Caledonia, Stern and Wild
The title of this painting is taken from canto VI of the poem by Sir Walter Scott Lay of the last minstrel (1806). It is indicative of the artist’s interests and the subjects of many of his paintings: he was fascinated with the mountainous glens of Scotland and their Highland cattle which he regularly depicted.
Despite their subject, most of his paintings were executed in his studio in Darley Dale, Derbyshire, where he was visited by Sir Merton and Lady Annie Russell Cotes. Sir Merton wrote in his autobiography “Among all my artistic friends, I esteem none more than my old friend Louis B. Hurt, for whom, and his charming wife, I have the deepest affection”
In the 1918 publication The Russell Cotes Art Gallery and Museum, Bournemouth, art criticisms by R. J. Cruickshank it is also called ‘The White North’. This states that it was commissioned by Sir Merton from the artist. It was a particularly popular work by Bosworth, this one being the first of three versions he made.

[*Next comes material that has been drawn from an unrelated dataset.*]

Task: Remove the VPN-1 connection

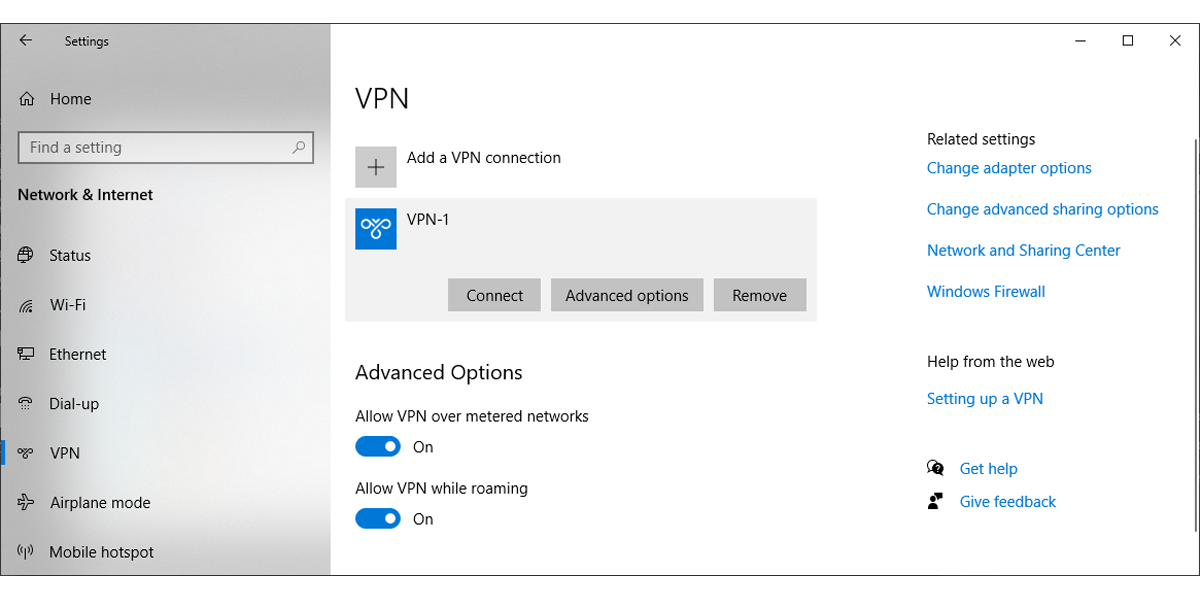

Louis Bosworth Hurt was born in Ashbourne, Derbyshire in 1856. He studied art in London and under the Derbyshire landscape artist George Turner (1843-1910) and was influenced by the animal paintings of Sir Edwin Landseer and the Scottish landscapes of Peter Graham RA (1836 – 1921), to whom his work is often compared. His was fascinated with the mountainous glens of Scotland and the highland cattle which he regularly depicted in their atmospheric settings. Despite the subject, most of his paintings were executed in his studio Ivonbrook in Darley Dale, Derbyshire.